### TEXT PROVIDED
###
The primary romantic love story and triangle is a sentimental one, perhaps a bit too impossibly sweet for wised-up types. And the movie trades unashamedly on a couple of charms that for American audiences will never, ever die: period images of the immigrant experience, and the special magic that adheres to anything involving an accent or a brogue from the British Isles.

So much for wised-up cynicism. The really compelling love story here is the love of a place called home and the heartache and contradictions that always attend having to leave. Saoirse Ronan is a contender for best actress in a leading role. Certainly, if there were a category for “Most Expressive Face” she would walk away with it.

*****

 “Out in the world, things happen and happen and happen, and it never stops.” That’s just one of the Zen-like observations of a five-year old boy named Jack who emerges from a room in which he has spent all his young life with his mother, in "Room," the most decidedly un-Hollywood movie of the seven nominees for Best Picture.
###
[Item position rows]

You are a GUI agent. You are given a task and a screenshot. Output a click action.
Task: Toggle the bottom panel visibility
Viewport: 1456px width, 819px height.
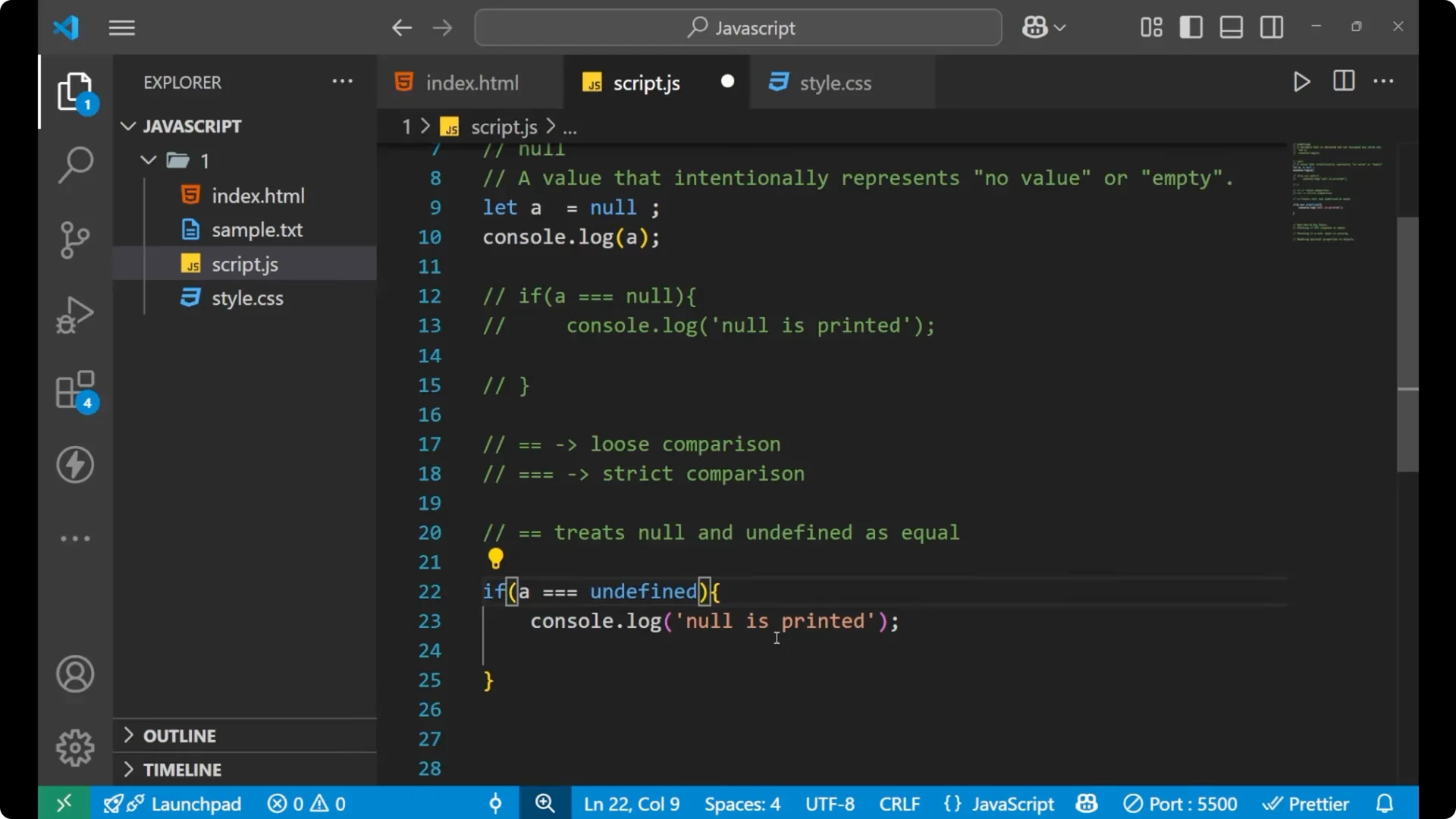coord(1230,27)
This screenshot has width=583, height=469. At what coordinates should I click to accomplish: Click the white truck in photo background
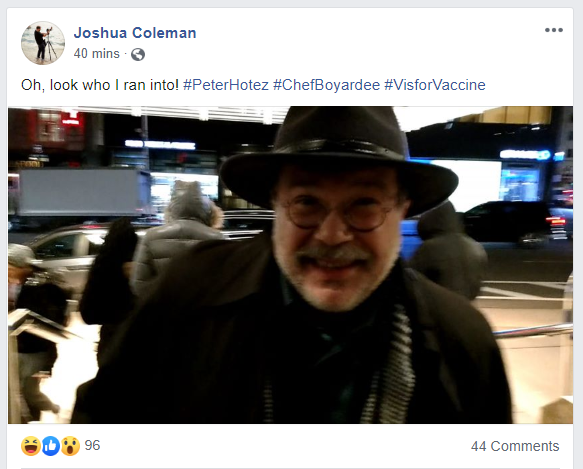[84, 192]
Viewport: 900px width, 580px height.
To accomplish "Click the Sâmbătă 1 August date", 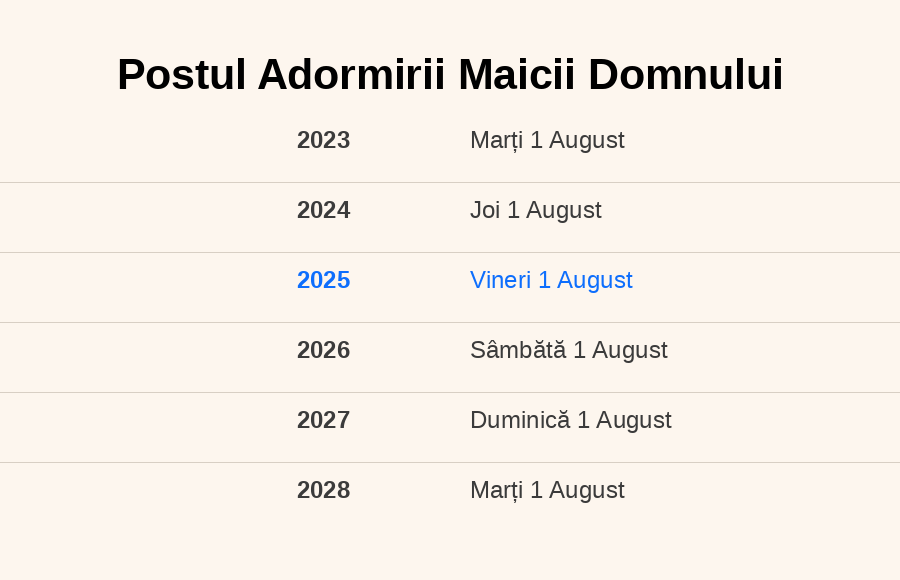I will [569, 350].
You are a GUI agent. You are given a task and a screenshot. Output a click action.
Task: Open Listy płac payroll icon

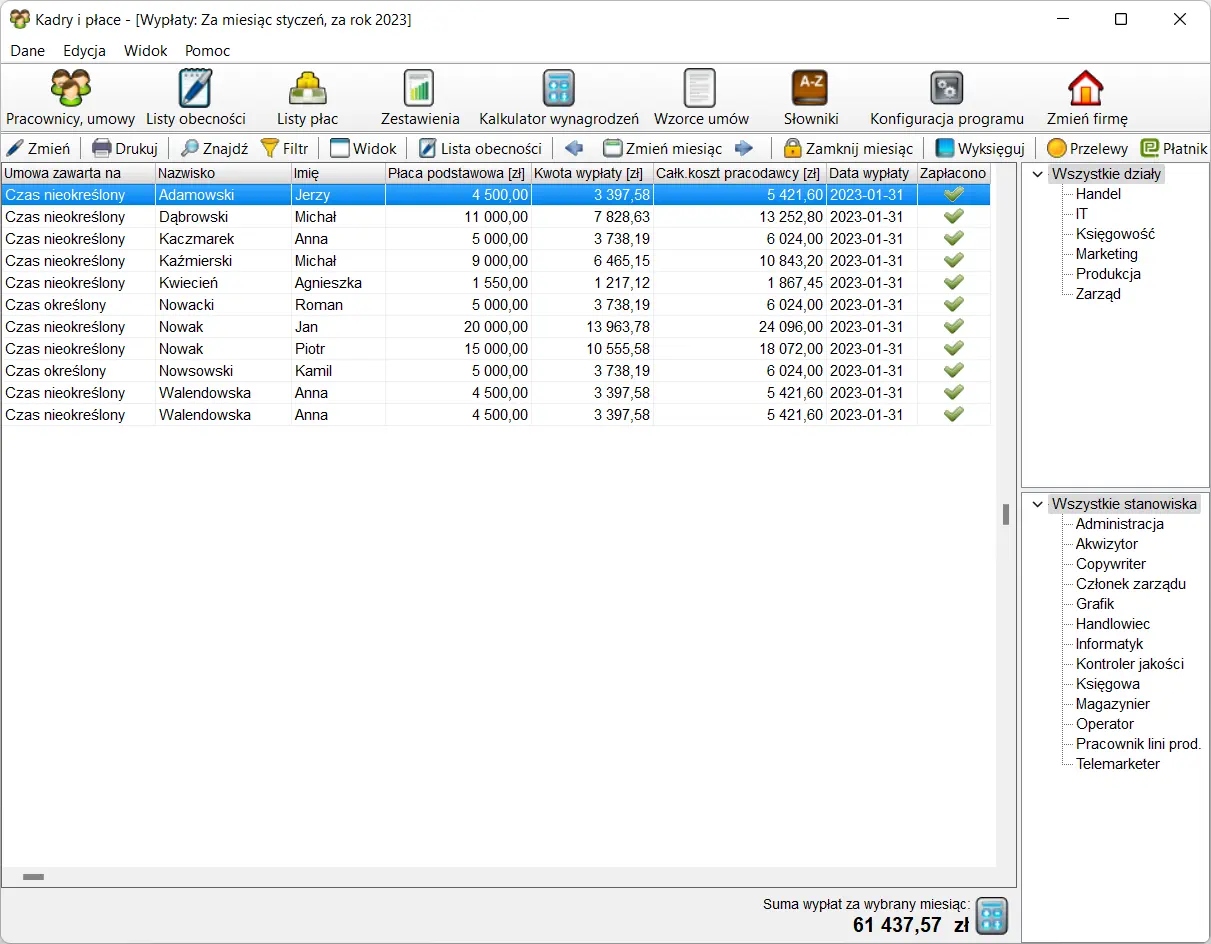click(307, 89)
###
### EXERCISE AIM
Answer these questions from the movie commentary above.
1. Which actress does the commentary call a contender for best actress in a leading role?
2. How old is the boy named Jack?
3. How many nominees for Best Picture does the commentary mention?

### REPLY TO THE EXERCISE
1. Saoirse Ronan
2. Five years old
3. Seven